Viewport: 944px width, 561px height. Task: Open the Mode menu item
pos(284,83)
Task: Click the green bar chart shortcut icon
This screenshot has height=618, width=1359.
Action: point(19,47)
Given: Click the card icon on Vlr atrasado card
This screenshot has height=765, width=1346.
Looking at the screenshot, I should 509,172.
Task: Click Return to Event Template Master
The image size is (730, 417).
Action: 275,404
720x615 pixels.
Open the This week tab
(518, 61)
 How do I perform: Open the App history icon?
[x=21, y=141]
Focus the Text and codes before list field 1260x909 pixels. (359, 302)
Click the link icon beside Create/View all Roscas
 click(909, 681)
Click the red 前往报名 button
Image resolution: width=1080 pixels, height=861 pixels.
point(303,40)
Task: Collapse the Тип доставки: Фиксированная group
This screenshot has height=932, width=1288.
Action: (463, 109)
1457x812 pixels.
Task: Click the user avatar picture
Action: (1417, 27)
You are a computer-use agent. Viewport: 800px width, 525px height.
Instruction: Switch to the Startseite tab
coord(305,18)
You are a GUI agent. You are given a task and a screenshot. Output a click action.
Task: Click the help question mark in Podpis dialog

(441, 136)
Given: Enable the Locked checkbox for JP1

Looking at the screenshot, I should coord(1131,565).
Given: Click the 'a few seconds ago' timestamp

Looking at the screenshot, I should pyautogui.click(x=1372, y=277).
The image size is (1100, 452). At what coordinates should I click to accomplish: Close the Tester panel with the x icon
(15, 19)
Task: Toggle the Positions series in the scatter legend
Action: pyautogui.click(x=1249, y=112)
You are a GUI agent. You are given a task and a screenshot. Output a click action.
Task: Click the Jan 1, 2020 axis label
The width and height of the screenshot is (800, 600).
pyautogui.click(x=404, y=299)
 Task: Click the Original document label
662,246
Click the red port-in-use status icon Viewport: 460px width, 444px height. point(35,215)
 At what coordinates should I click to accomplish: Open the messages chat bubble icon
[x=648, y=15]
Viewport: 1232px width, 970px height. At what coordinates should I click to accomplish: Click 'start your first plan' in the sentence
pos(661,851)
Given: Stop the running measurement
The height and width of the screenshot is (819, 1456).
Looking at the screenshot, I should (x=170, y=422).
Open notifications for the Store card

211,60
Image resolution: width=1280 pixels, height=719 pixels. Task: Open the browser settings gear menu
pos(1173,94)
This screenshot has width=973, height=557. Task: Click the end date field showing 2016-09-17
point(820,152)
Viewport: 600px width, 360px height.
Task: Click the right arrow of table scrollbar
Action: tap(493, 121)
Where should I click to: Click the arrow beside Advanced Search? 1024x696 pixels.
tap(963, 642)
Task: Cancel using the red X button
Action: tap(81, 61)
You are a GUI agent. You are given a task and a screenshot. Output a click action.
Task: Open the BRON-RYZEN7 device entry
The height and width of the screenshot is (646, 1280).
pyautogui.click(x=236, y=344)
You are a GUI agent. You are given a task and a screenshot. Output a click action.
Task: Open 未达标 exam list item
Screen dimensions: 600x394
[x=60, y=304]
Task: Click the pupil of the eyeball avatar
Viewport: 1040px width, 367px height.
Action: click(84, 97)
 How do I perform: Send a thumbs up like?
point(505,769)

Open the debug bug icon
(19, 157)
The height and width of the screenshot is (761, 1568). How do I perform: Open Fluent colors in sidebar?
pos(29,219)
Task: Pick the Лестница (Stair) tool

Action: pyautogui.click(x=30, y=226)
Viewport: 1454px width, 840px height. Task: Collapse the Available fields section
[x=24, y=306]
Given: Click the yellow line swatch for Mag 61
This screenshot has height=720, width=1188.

Exercise instructions ::
Locate each line in the material above that contains the string "beside", and copy those lines in full.

Expected answer ::
Click the link icon beside Create/View all Roscas
Where should I click to: Click the arrow beside Advanced Search? 1024x696 pixels.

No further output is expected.